Si è diffusa la paura di dovere rendere conto alla giustizia, e l’amministrazione ha quindi provato a cercare di correre ai ripari con vie di uscita tecniche: revisione delle procedure, adeguamento degli oneri e dei costi di costruzione, blocco dell’interlocuzione diretta tra uffici e professionisti. Ma l’appello accorato degli amministratori della città, giunti a pagare lo psicologo per placare le crisi d’ansia dei dipendenti degli uffici coinvolti, ha raggiunto orecchie sensibili nella politica. La nuova legge, amplificando quanto già molte leggi regionali sulla rigenerazioneurbana avevano introdotto, opera una drastica semplificazione, stabilendo che ogni tipo di intervento possa essere in ultima istanza ricondotto alla “ristrutturazione edilizia”. Come notano ancora gli urbanisti del Politecnico, in questo modo “si cancella, di fatto, ogni distinzione tra ristrutturazione edilizia e nuova costruzione, tra ristrutturazione edilizia e ristrutturazione urbanistica, vengono resi inutili gli strumenti di accordo tra pubblico e privato per guidare la collocazione dell’edificio nel contesto, per contrattare con le proprietà vicine i nuovi interventi, per collegare il nuovo progetto con la città esistente in modo funzionalmente ed esteticamente congruo”.
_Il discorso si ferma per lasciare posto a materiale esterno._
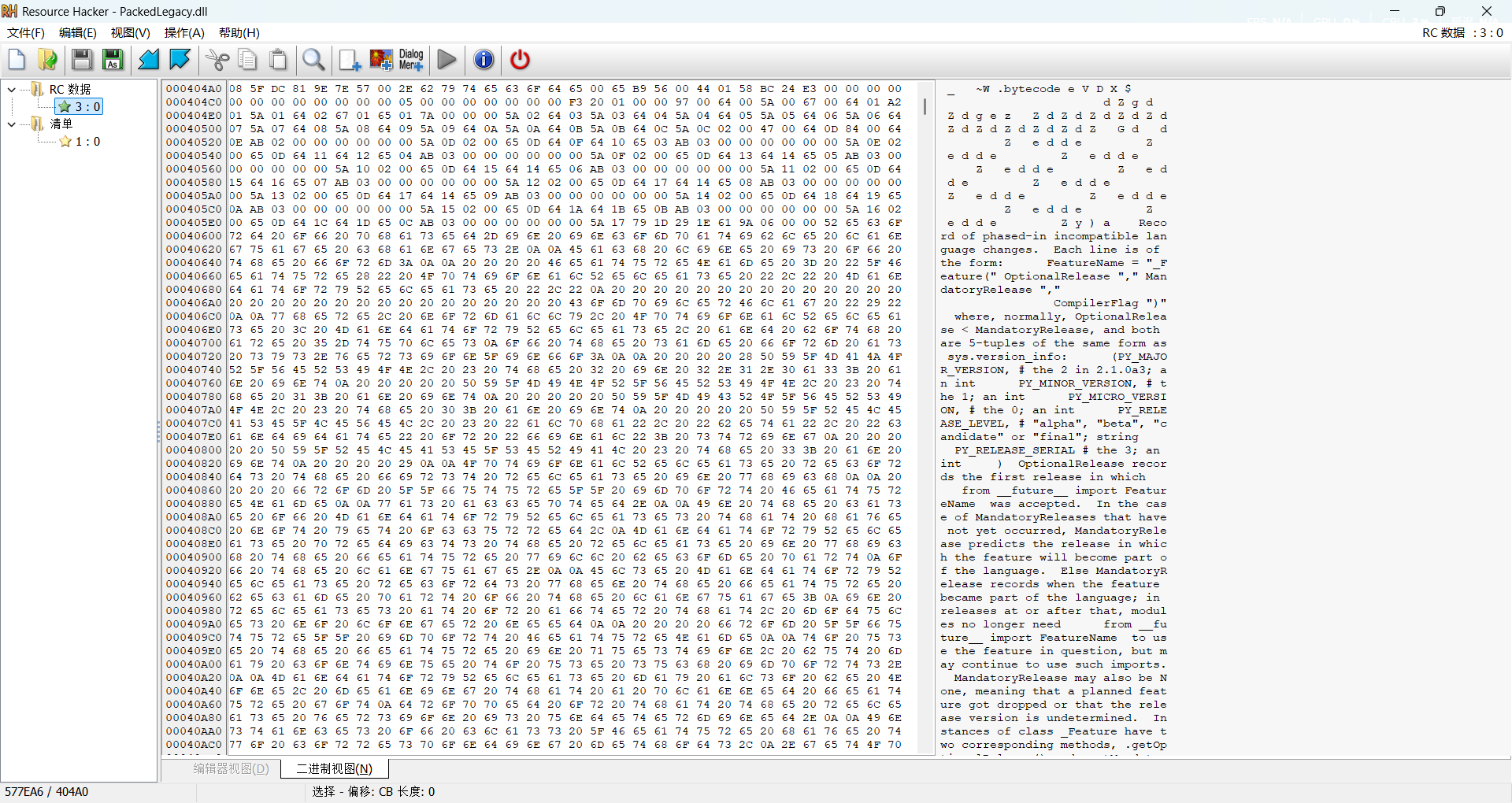Click the green Save As icon

[x=113, y=60]
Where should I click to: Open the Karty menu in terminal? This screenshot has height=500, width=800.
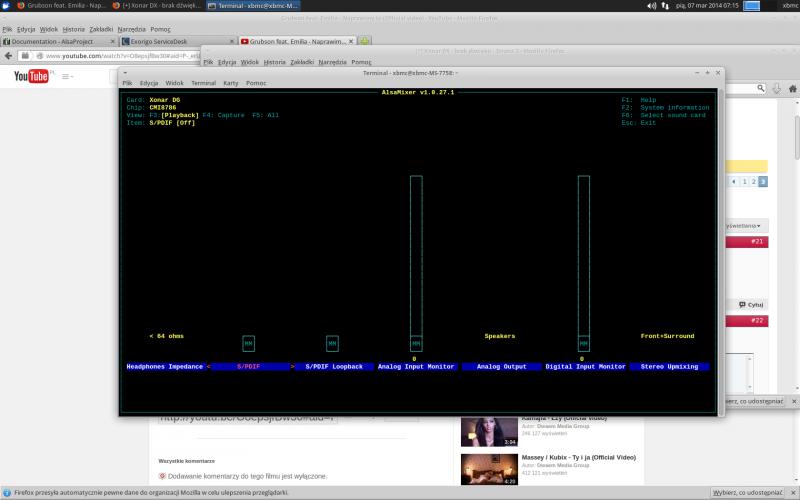click(x=231, y=83)
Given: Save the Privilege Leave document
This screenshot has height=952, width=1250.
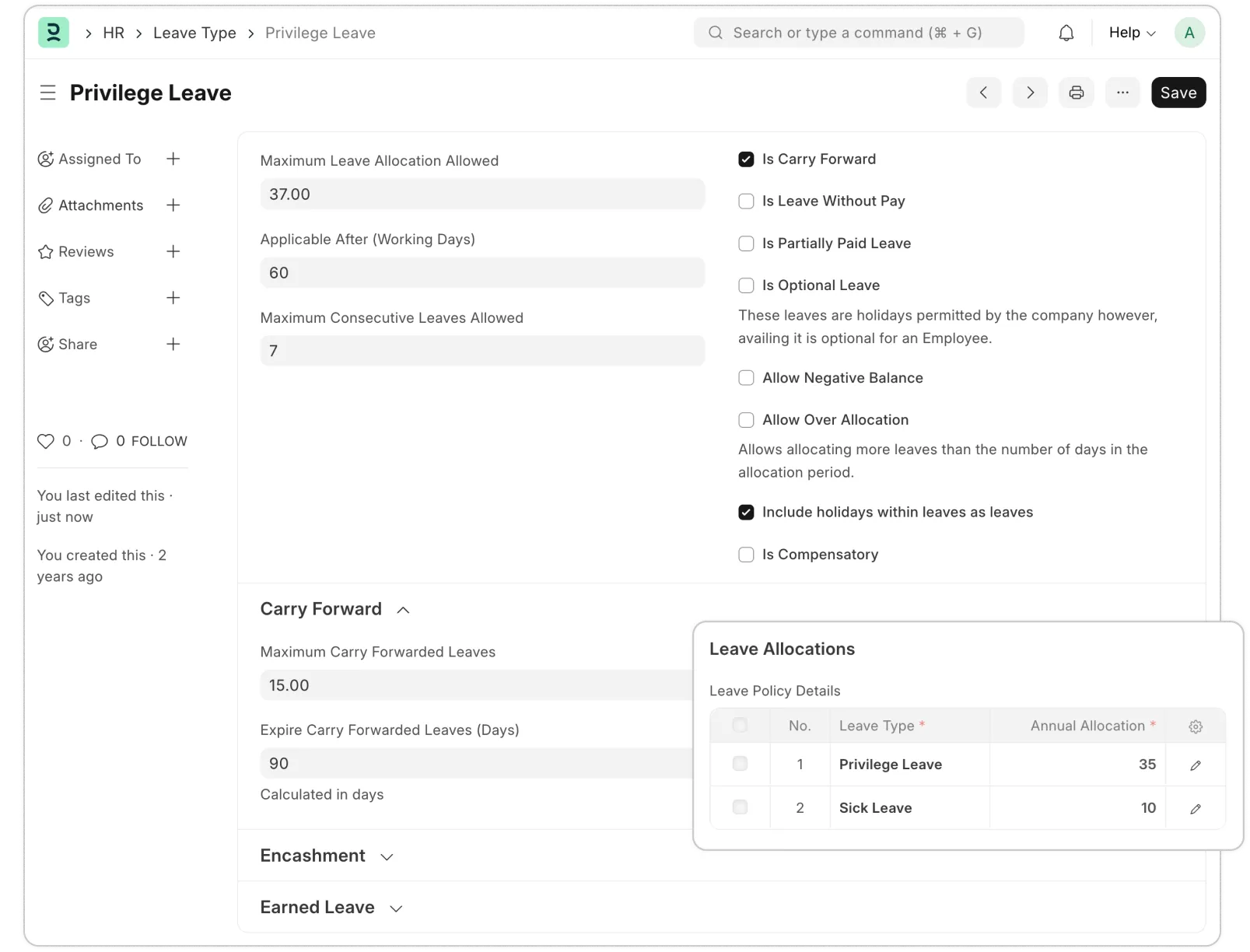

Il rischio è quello di una cancellazione completa di quel che un tempo si intendeva con urbanistica, intesa come capacità di controllo e di indirizzo dello sviluppo della città; e se Milano dovesse fare scuola, questo tipo di interventi disinvolti, che fanno passare per “ristrutturazione” la realizzazione ad libitum di costruzioni del tutto nuove, potrebbe diventare presto la norma nell’intero Paese. Il tutto in nome di una sempre più dubbia attrattività, che non guarda solo ai grandi capitali internazionali in cerca di valorizzazione e di opportunità acquisitive, ma strizza l’occhio anche a un modello di vita urbana elitario e riservato ad abitanti ad alto reddito, mediante un’offerta di felicità domestica per popolazioni abbienti, destinate a divenire “il popolo delle nuove torri”, tra apericena e consumi di lusso.
D’altro canto, quello che con grande cinismo va in scena a Milano non è che l’ultimo atto di una vicenda più triste e più ampia. Il Paese è da anni prigioniero di una sorta di autocannibalismo, che trova nel mattone e nella finanziarizzazione della rendita una delle ultime maniere di estrarre valore dalle città, dopo la fine della grande industria, e nell’assenza di produzioni che contino nei settori di punta e nelle tecnologie avanzate. In fondo, il SalvaMilano non è altro che la ratifica di una condizione di arretratezza politica, culturale ed economica che è oggettiva, nei fatti, e di cui ci libereremo molto difficilmente, quali che siano gli sviluppi futuri di tutta la vicenda. Già Platone ammoniva, nella Repubblica, che non si può essere contemporaneamente buoni amministratori e affaristi.